Authentication tokens are accessible to client-side JavaScript by default through non-HttpOnly cookies. For stronger security, you can store tokens in HttpOnly cookies, which are accessible only on the server side. This setup requires custom routes for refreshing tokens and logging out, using utilities from @crossmint/server-sdk. When initializing the server SDK, configure secure cookie options: 
import { createCrossmint, CrossmintAuth } from "@crossmint/server-sdk";

const crossmint = createCrossmint({ apiKey: process.env.SERVER_CROSSMINT_API_KEY });
const crossmintAuth = CrossmintAuth.from(crossmint, {
    cookieOptions: {
        httpOnly: true,
        secure: true, // Only send cookies over HTTPS
        domain: ".yourdomain.com", // Optional: specify cookie domain
    },
});
Note: The httpOnly flag only applies to the refresh token. The session JWT remains accessible to client-side JavaScript since it’s needed for API calls.
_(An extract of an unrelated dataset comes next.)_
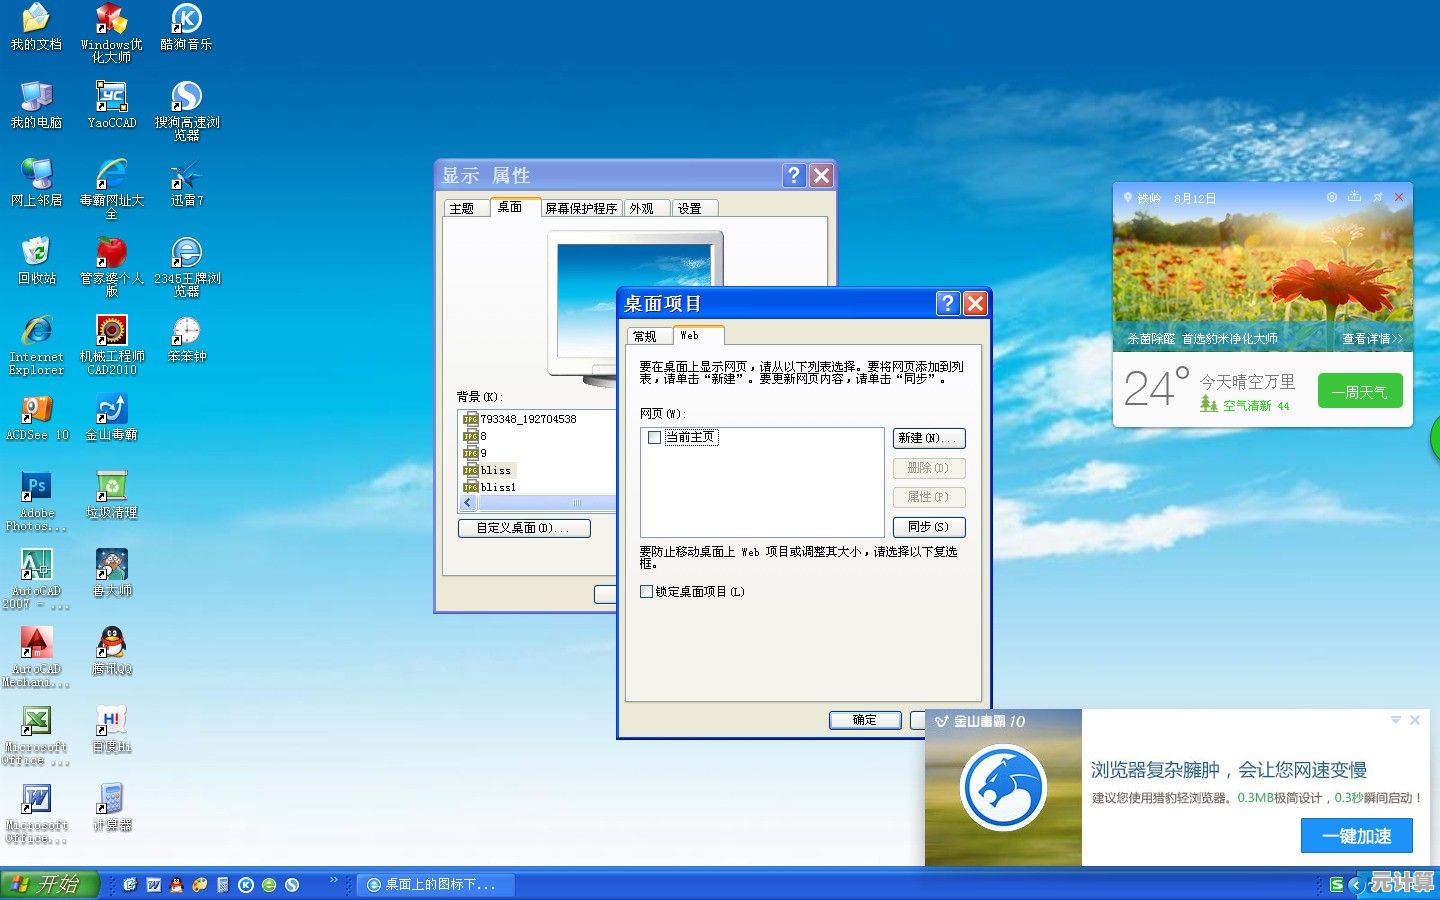Screen dimensions: 1440x900
Task: Enable 锁定桌面项目 checkbox
Action: (647, 592)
2. Custom Routes Implementation

Token Refresh Route

import { createCrossmint, CrossmintAuth } from "@crossmint/server-sdk";
import { NextRequest } from "next/server";

const crossmint = createCrossmint({ apiKey: process.env.SERVER_CROSSMINT_API_KEY! });
const crossmintAuth = CrossmintAuth.from(crossmint);

export async function POST(request: NextRequest) {
    return await crossmintAuth.handleCustomRefresh(request);
}

Logout Route

import { createCrossmint, CrossmintAuth } from "@crossmint/server-sdk";
import { NextRequest } from "next/server";

const crossmint = createCrossmint({ apiKey: process.env.SERVER_CROSSMINT_API_KEY! });
const crossmintAuth = CrossmintAuth.from(crossmint);

export async function POST(request: NextRequest) {
    return await crossmintAuth.logout(request);
}

3. Client Configuration

Configure the client SDK to use your custom routes: 
import { createCrossmint, CrossmintAuth } from "@crossmint/client-sdk-auth";

const crossmint = createCrossmint({ apiKey: process.env.NEXT_PUBLIC_CLIENT_CROSSMINT_API_KEY! });
const crossmintAuth = CrossmintAuth.from(crossmint, {
    refreshRoute: "/api/auth/refresh",
    logoutRoute: "/api/auth/logout"
});
Note: Depending on the framework you’re using, you might need to set the whole URL in the refreshRoute and logoutRoute options.